All in all a great start to the festival! Beautiful, weird, zany, dramatic and intellectual—and best of all, it’s inspired me to blog again!

Fare Thee Well!

My third and probably last PuSh Festival show was Fare Thee Well!, an unusual art piece I caught today after work. To see it I had to get to the Lookout at Harbour Centre and look into one of several telescopes facing roughly east. For about 15 minutes I listened to sad, haunting instrumental music while a distant scrolling marquee bade farewell to various people and ideas, or showed classical quotes about goodbyes.

It was very high-concept, and it worked for me. What helped was that the messages were not all sad.

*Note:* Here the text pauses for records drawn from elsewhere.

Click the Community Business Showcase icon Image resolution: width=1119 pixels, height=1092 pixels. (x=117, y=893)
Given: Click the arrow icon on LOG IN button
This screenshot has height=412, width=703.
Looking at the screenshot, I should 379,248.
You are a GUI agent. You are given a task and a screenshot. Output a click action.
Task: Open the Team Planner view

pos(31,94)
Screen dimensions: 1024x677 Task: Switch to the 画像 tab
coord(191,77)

One said “Farewell VHS players”. I think another was about rotary phones. “Farewell CBC” was followed by “Farewell Jian Gomeshi”. Some were downright ambiguous: for example, how should I read “Farewell Trust in the Father”? A sad acknowledgement of the breakdown of family structures, or a happy end to patriarchal authority?

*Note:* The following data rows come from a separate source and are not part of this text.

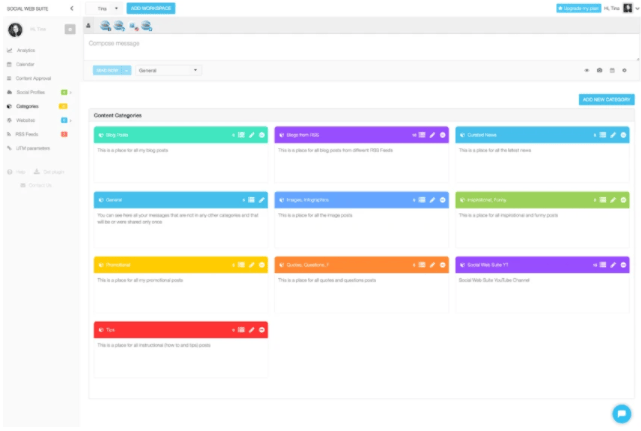
Task: Open the chat support bubble
Action: click(x=620, y=412)
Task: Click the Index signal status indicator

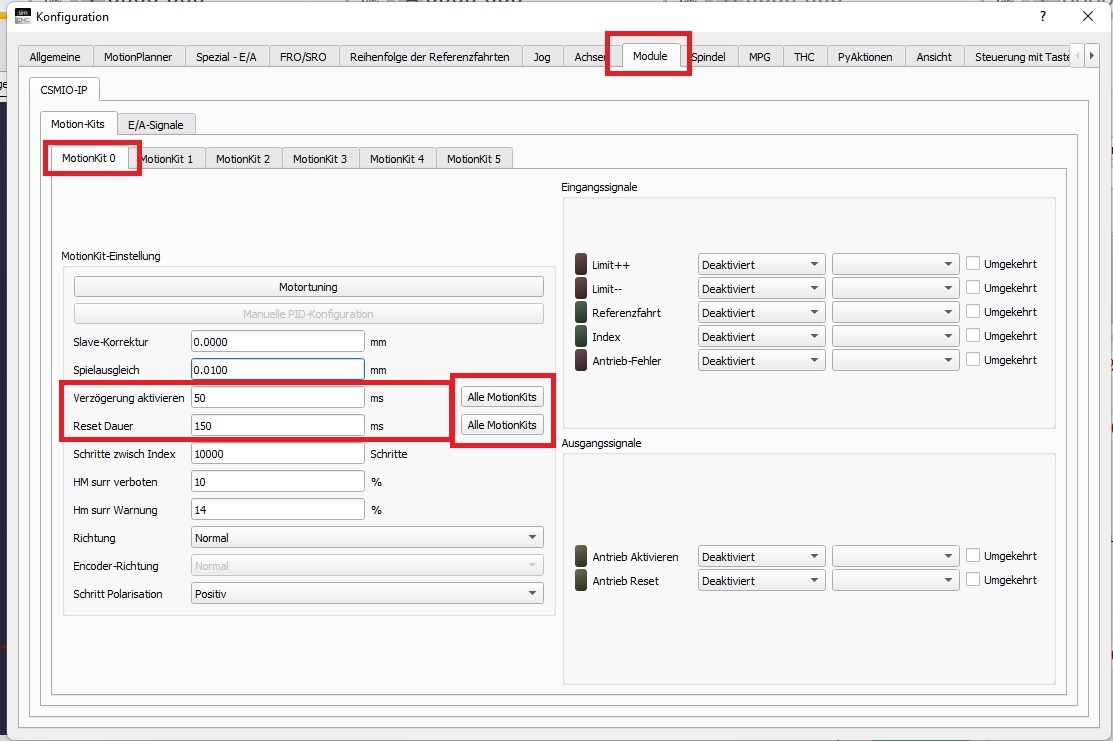Action: pyautogui.click(x=581, y=337)
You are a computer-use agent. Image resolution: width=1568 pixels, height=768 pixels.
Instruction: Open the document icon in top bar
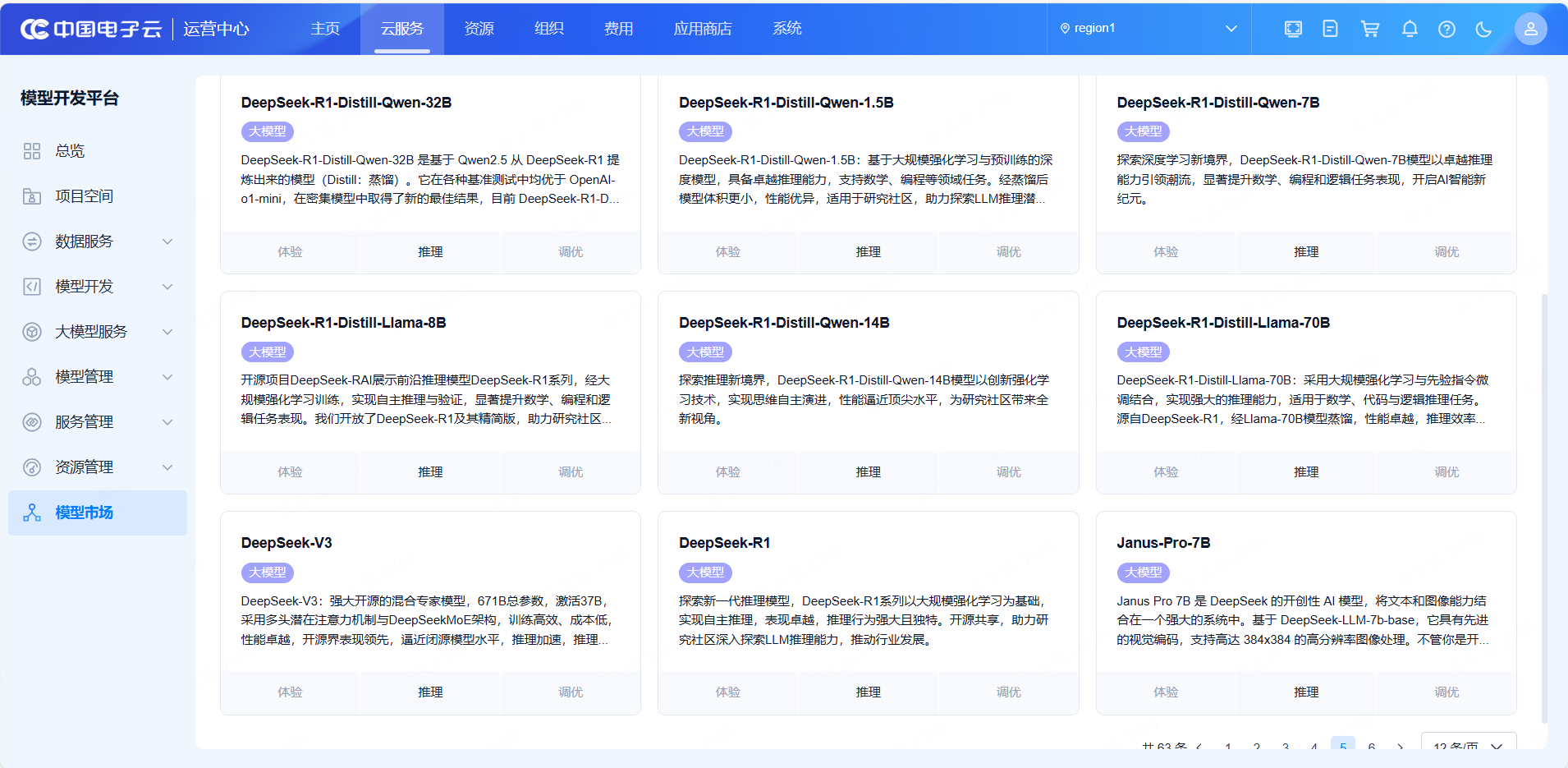click(x=1330, y=29)
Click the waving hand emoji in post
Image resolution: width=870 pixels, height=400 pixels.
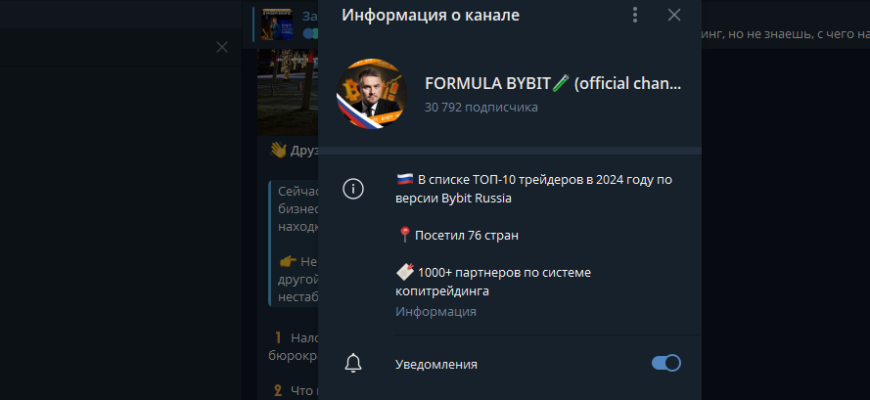point(277,150)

There were a small number of “Welcome” messages, and all of them were either sad or disturbing. Most memorable? “Welcome Harper”. Yeah.

All in all, a job well done! My only complaint was that the setup in the Lookout needed work. The telescopes were too low, and having to look through them without moving was damn uncomfortable. There should have been some way to move the chairs up or down a bit.

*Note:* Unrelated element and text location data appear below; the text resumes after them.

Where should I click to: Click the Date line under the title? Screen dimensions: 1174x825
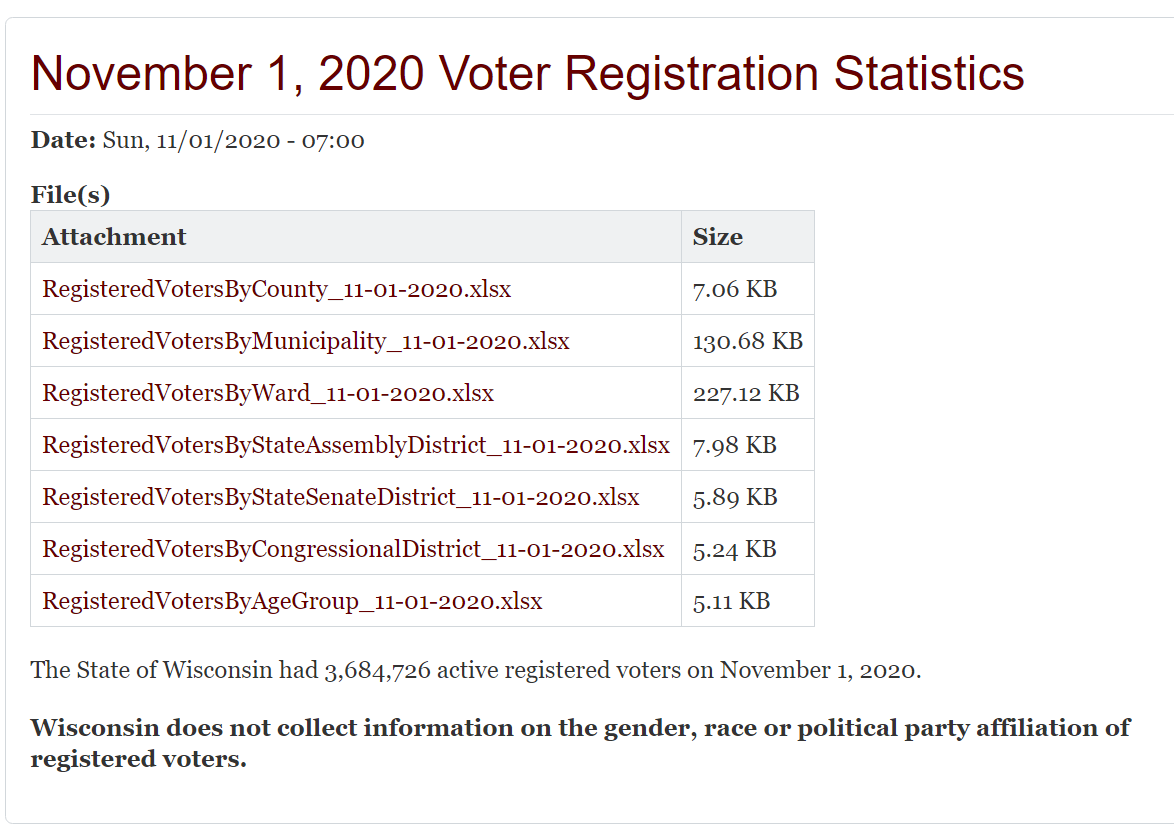(197, 140)
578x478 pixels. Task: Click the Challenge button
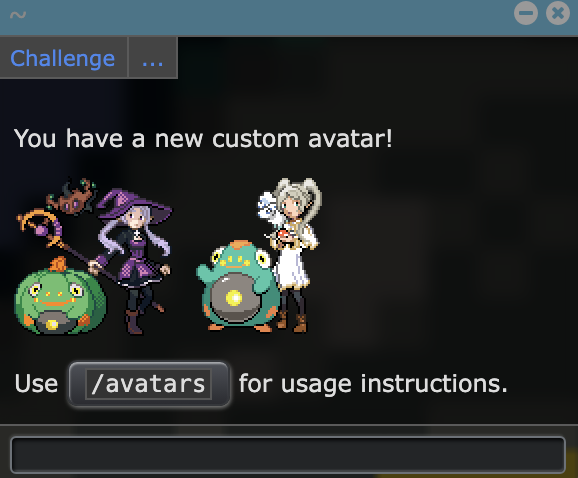tap(63, 58)
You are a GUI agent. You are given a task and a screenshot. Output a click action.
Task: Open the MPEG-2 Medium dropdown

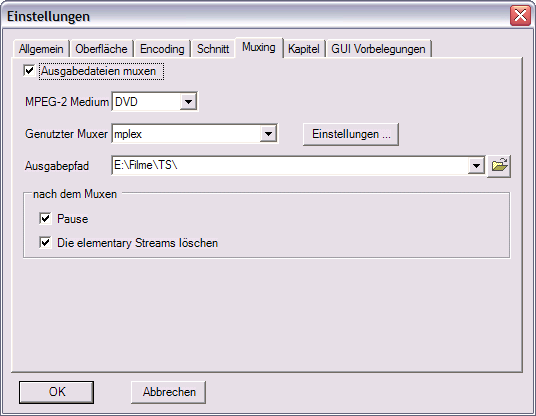pos(188,102)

And since this was my first trip up the Lookout, I made sure to take lots of pictures. It was the perfect time of day, too: just light enough to see details of the buildings, but dark enough to give them some magic.

7 Important Things

After the sublime and the philosophical, I came down to earth with 7 Important Things, the true story of baby-boomer-turned-hippie-turned-heroin-addict-turned-hair-stylist George Acheson. Directed and co-performed by Nadia Ross, it is a perfectly mundane, perfectly special story of dreams and despair, hope and disillusionment, sex and drugs and love beads.

The short play (about an hour long) is presented in a number of formats: semi-formal Q&As, projecting old photographs, re-enacting scenes from his past, monologues. It almost felt like a bunch of acting and motivation exercises, except that they actually managed to gel into a play. I got the definite impression that George is not an experienced actor (and his life story never mentions any passion for acting), though he held his own very well. And either way, it’s not a bad thing: that bit of roughness made the experience more authentic to me.

At the end, Nadia asks George to step up to the audience and just stand there, to “have them see you as I see you.” And we did: worn but not broken. Unmasked. Vulnerable. Alive. He went through a lot of pain and didn’t really change the world but in the end he found his place, and quiet happiness. We should all be so lucky.